Credo che sia una mossa positiva. De Lillo sostiene di voler dare voce ad un’altra area culturale presente nel partito. Oltre a Storace, Alemanno e Polverini, anche i loro vice non sono mai stati espressi da quel mondo politico. Ma al di là di questo, occorre aprire il più possibile il dibattito politico affinché le primarie siano una battaglia sulle idee.

Si fa anche il nome di Luisa Todini.
Sono due candidature diverse. Todini è espressione della società civile, ci porterebbe ad allargare il consenso. Quella di De Lillo, invece, darebbe voce a chi da tanti anni pratica della buona politica seguendo determinati valori.

Con le primarie si superano gli scandali degli ultimi mesi?
A patto che siano primarie aperte, e non una mera vetrina che dia per un paio di mesi un po’ di visibilità a questo o a quel candidato.

Basteranno?
Ovviamente no. Bisognerà candidare persone su cui poter mettere non una, ma tre mani sul fuoco, consentendo un ampio rinnovamento. Ma dobbiamo rifuggire le operazioni spot di chi non vorrebbe ricandidare tout-court i consiglieri uscenti. Chi se lo è meritato con la sua attività alla Pisana, merita la riconferma.
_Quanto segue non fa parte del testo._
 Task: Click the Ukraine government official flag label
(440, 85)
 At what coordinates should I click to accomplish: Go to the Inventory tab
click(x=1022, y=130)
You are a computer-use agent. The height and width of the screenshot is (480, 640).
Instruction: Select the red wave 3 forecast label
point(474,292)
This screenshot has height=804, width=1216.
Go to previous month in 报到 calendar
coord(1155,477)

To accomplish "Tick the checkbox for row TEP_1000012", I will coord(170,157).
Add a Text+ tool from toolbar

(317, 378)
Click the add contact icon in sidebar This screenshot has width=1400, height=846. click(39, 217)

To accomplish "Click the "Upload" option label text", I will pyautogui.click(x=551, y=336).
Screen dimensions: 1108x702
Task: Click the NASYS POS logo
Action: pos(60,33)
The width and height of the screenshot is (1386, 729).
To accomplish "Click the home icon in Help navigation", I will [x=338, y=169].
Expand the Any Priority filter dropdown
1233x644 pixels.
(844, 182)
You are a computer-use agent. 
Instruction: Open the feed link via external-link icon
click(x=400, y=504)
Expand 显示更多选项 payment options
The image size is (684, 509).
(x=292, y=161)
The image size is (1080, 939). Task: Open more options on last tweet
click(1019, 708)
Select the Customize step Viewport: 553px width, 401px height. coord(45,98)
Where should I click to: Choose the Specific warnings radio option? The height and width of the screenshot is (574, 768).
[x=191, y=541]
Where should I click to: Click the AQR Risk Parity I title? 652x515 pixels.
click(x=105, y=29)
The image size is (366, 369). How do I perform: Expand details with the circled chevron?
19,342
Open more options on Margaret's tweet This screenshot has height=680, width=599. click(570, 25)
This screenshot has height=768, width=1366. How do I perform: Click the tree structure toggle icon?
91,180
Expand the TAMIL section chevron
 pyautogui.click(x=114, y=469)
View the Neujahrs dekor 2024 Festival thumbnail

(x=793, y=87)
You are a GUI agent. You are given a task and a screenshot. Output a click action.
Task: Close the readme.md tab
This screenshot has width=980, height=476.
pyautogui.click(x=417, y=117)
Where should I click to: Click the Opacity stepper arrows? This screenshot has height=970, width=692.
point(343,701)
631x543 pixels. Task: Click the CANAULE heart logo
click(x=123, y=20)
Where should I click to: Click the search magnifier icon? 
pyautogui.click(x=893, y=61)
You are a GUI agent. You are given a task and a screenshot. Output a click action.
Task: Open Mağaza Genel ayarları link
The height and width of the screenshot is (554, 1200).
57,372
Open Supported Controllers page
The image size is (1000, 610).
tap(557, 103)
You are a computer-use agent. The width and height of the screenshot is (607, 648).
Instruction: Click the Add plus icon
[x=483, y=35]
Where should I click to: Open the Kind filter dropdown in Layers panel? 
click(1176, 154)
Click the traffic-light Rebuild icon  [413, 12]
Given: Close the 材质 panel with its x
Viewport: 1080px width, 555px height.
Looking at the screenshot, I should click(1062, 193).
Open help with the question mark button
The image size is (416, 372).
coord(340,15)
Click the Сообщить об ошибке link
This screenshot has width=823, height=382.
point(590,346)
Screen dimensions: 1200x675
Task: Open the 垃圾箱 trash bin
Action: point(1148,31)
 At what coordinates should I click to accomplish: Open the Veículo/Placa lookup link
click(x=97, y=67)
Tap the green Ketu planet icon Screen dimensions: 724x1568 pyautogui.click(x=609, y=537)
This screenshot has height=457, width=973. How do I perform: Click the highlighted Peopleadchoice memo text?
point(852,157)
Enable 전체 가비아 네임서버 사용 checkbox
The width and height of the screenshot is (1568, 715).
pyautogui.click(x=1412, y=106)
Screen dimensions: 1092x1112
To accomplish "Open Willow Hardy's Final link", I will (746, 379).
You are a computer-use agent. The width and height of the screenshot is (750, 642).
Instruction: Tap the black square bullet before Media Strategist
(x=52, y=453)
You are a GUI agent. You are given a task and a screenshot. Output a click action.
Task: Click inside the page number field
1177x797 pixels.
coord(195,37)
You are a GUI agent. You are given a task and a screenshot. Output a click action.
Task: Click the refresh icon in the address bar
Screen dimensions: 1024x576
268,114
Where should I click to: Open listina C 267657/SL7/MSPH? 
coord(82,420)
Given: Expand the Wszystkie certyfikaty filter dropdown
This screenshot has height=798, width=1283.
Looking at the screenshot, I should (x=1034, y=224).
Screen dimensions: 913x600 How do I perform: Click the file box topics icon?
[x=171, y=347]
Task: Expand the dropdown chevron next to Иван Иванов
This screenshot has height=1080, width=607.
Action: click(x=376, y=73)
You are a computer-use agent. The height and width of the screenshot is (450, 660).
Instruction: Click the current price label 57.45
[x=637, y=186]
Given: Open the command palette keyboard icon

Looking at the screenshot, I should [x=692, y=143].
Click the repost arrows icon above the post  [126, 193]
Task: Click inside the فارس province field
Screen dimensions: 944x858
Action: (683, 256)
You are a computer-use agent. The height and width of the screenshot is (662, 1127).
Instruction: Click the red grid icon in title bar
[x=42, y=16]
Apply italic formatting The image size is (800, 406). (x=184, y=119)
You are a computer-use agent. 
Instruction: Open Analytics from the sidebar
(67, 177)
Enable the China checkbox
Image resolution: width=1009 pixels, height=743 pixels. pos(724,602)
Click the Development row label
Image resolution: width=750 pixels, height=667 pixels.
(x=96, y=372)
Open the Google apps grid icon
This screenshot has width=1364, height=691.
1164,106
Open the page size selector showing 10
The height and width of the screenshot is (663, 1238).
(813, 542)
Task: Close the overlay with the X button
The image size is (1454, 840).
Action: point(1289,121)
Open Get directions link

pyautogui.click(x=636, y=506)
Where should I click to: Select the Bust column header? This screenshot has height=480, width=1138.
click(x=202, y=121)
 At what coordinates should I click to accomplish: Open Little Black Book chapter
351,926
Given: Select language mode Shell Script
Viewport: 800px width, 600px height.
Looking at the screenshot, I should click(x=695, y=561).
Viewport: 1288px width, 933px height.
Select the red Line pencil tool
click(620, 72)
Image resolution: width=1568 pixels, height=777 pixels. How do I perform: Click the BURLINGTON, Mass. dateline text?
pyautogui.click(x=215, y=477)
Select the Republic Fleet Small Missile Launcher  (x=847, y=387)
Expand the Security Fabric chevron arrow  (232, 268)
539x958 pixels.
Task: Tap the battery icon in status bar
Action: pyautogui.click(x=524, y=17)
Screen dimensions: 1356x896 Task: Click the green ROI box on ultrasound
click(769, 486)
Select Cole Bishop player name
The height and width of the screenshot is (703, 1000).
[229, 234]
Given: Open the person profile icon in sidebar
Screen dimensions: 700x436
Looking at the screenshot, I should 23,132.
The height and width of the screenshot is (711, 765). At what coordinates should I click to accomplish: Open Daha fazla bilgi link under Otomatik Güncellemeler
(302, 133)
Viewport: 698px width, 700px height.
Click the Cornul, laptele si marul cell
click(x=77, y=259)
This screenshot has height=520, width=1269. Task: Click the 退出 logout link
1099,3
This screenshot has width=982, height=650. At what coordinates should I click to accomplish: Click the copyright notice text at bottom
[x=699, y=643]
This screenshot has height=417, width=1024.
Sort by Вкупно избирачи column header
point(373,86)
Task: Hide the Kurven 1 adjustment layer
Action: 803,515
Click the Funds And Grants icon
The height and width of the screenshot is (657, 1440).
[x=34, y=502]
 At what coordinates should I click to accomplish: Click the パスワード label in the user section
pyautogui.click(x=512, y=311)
Sono stato un convinto sostenitore delle preferenze. Oggi, dopo lo scandalo Fiorito, non le sosterrei a spada tratta. Ma il problema rimane a monte, sull’individuazione dei candidati.

Per il Campidoglio sembra che le primarie si terranno. È stato proprio il sindaco a chiederle.
Quello di Gianni Alemanno è un atto generoso, perché si apre al confronto con i propri elettori.

Non corre il rischio di confrontarsi con candidati non credibili a livello di consenso personale?
Il rischio non c’è se si sposta il dibattito sulle idee piuttosto che sulla conta dei voti. Detto questo mi auguro che altri candidati con un profilo spendibile escano fuori, in particolare dall’area moderata e da quella ex forzista.

Come giovanile come valutate il quinquennio di Alemanno?
Ha ereditato una città che aveva un enorme buco di bilancio e un’amministrazione totalmente da rinnovare dopo quindici anni di monopolio del centrosinistra. Per questo la sfida è stata complicata e occorrono altri cinque anni per portare a termine il cambiamento.

Non gli imputate nessun errore?
Qualcuno ce n’è stato. Troppe volte ci siamo fatti condizionare da agenti esterni. Sarebbe occorso più coraggio per affrontare temi spinosi, mentre ci siamo lasciati invischiare in un processo di mediazione alla lunga dagli effetti logoranti.